**What the task asks:**
Please reproduce every one of the records below word for word, leaving the pictures out of your answer.

Target position records:

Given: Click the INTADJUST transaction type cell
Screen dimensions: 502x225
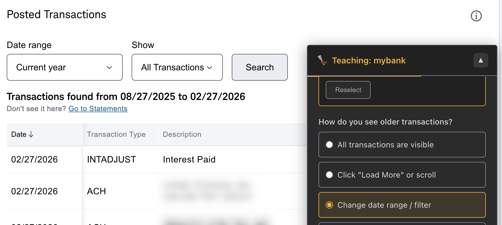Looking at the screenshot, I should point(112,159).
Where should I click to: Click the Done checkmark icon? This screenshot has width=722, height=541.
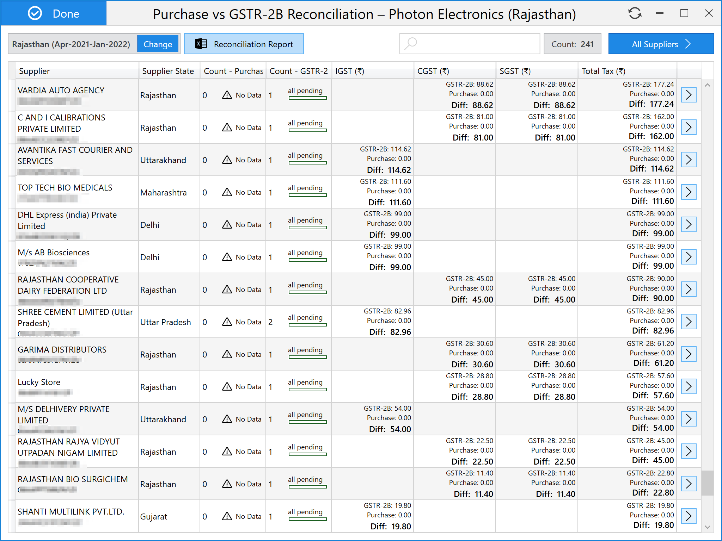point(35,13)
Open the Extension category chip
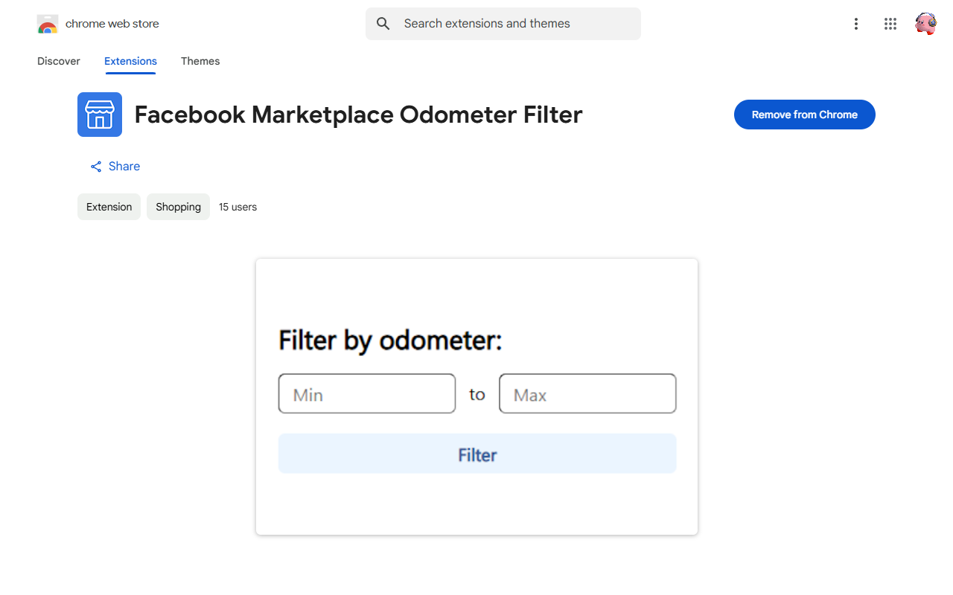 point(109,207)
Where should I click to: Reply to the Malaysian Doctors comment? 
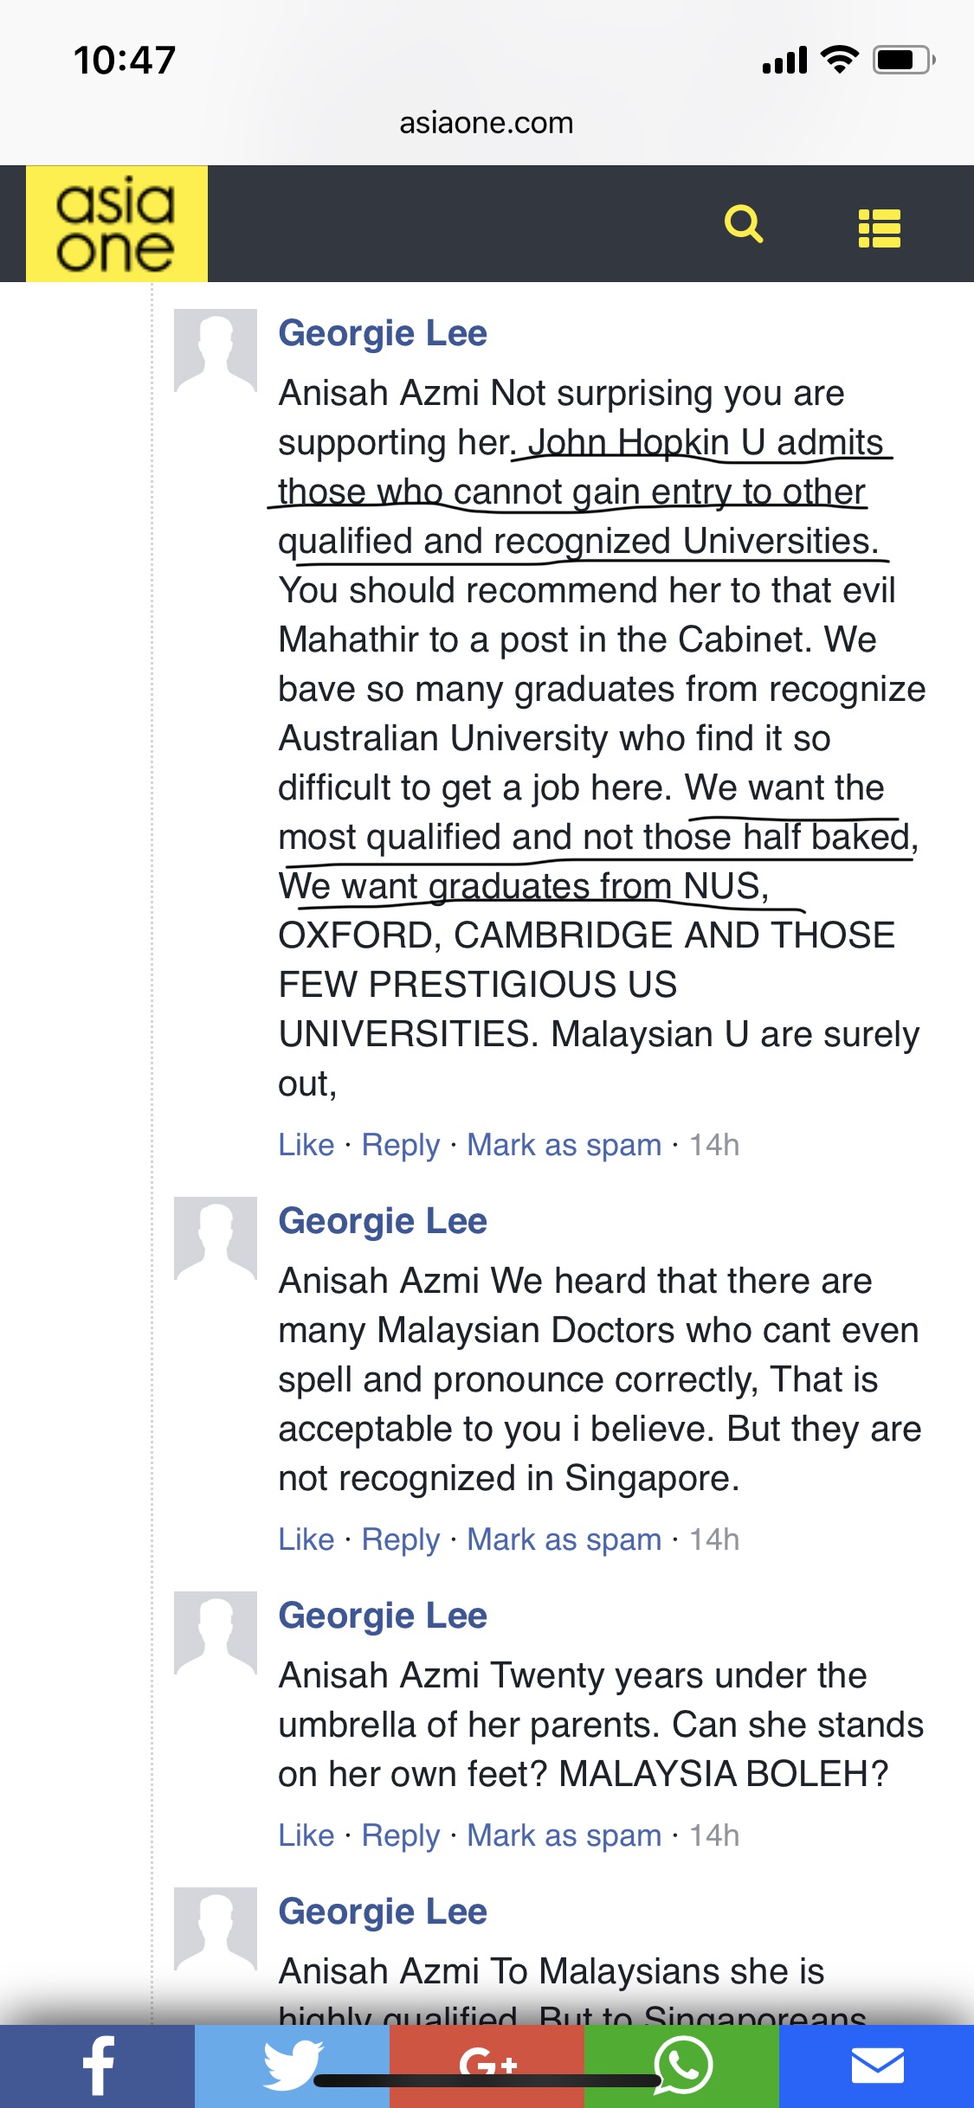401,1539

**The answer:**
Given: Click the INTADJUST transaction type cell
Screen dimensions: 502x225
Looking at the screenshot, I should point(112,159).
Where should I click to: Click the Done checkmark icon? This screenshot has width=722, height=541.
point(35,13)
Open the Extension category chip
 point(109,207)
Where should I click to: Reply to the Malaysian Doctors comment? 
401,1539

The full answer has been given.